WORK TO COMPLETE: Rewrite the stretch from the line containing "This screenshot has width=720, height=1600." through the line containing "Action: click(271, 92)", replacing "accomplish" with "complete" and keeping every other part unchanged.

SOURCE MATERIAL:
** Begin **
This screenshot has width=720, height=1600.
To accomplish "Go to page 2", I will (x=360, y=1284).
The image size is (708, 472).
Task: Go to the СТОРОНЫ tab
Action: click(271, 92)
** End **
** Begin **
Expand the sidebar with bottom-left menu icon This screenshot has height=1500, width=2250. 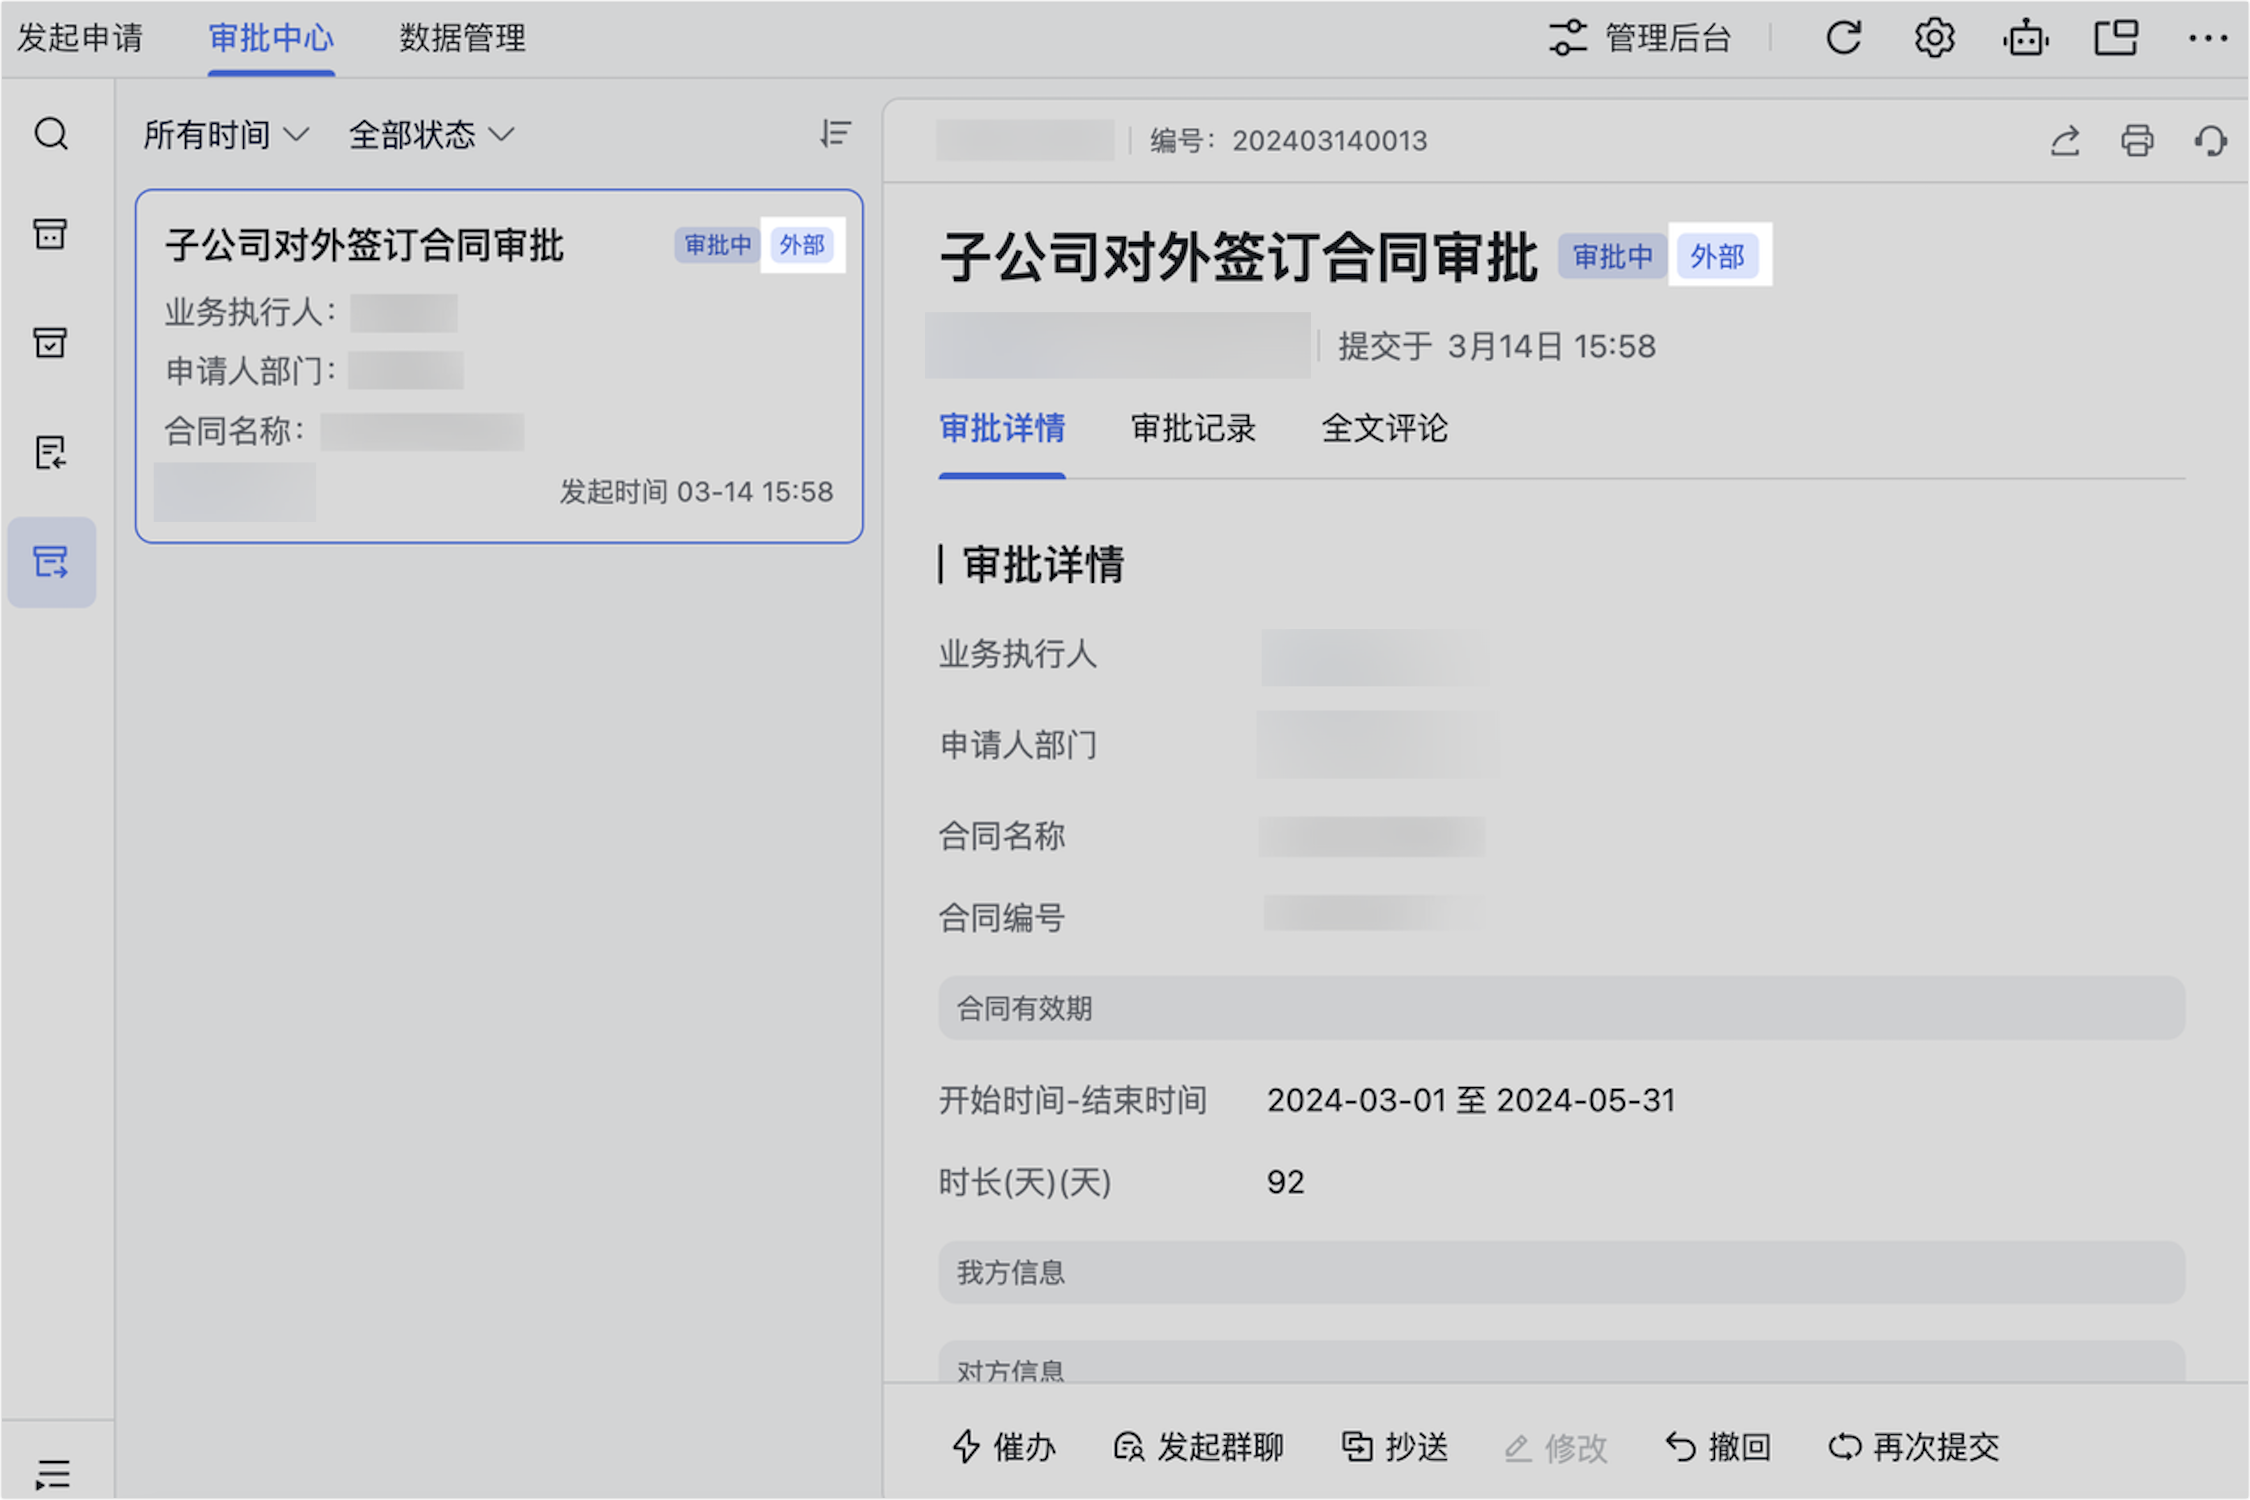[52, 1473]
** End **
** Begin **
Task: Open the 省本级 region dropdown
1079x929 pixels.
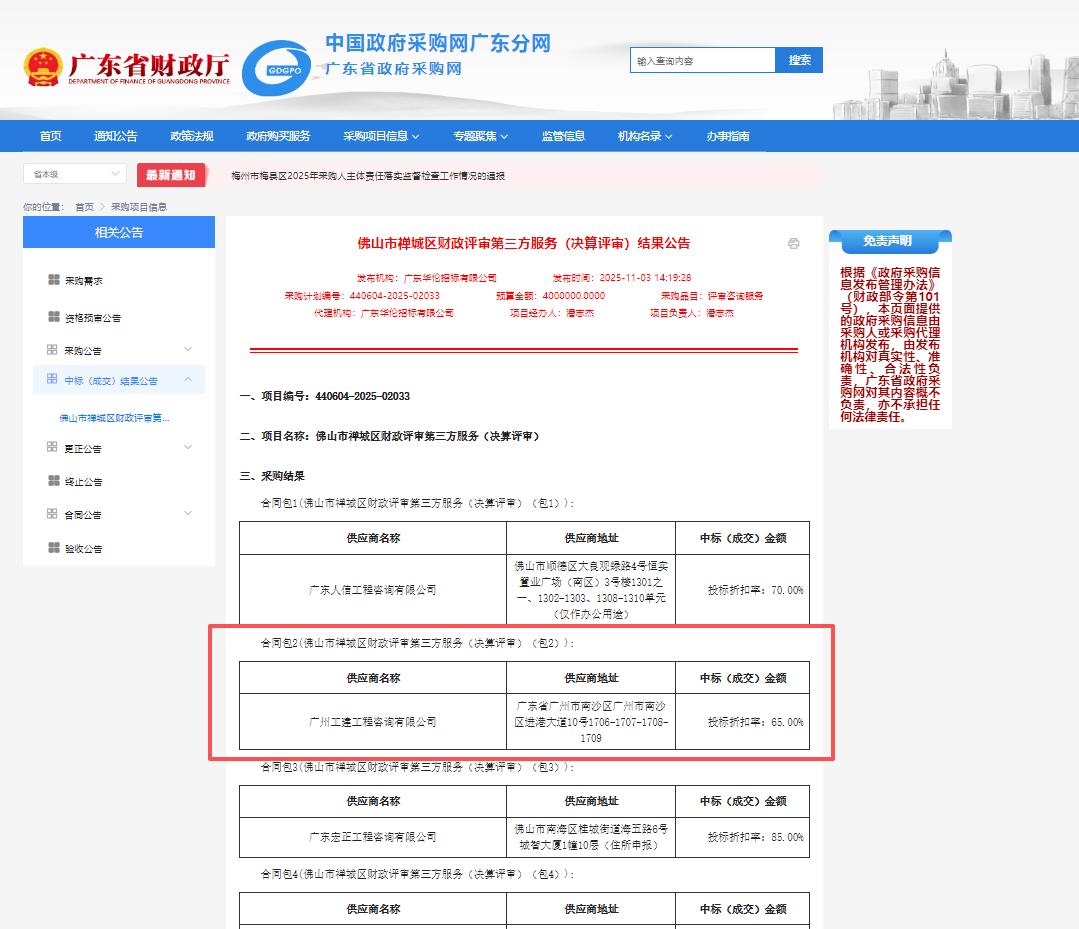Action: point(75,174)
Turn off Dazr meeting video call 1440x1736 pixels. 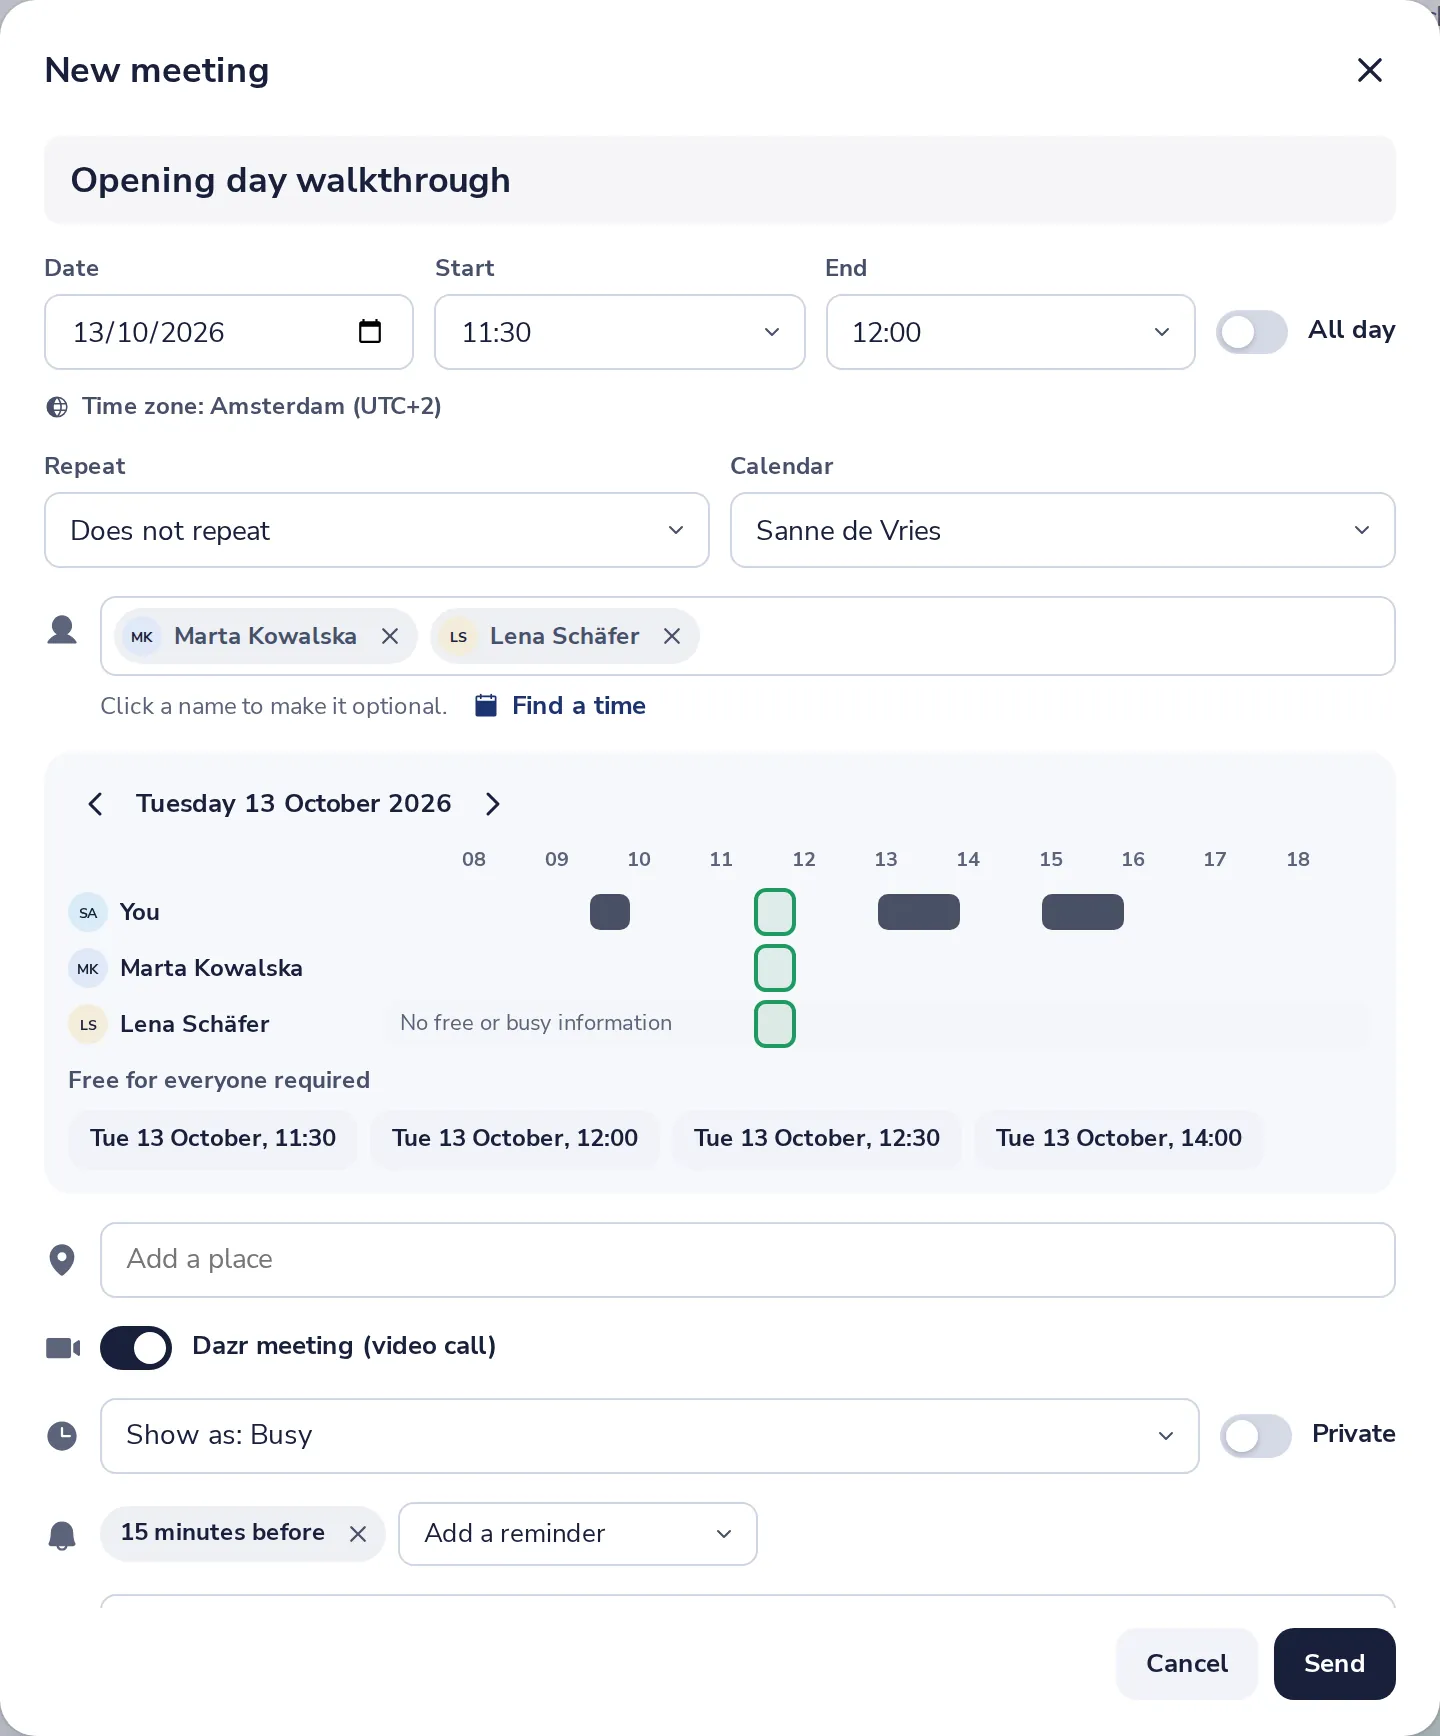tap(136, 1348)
** End **
COMPLETED EXERCISE:
This screenshot has width=720, height=1600.
To complete "Go to page 2", I will (x=360, y=1284).
The image size is (708, 472).
Task: Go to the СТОРОНЫ tab
Action: click(271, 92)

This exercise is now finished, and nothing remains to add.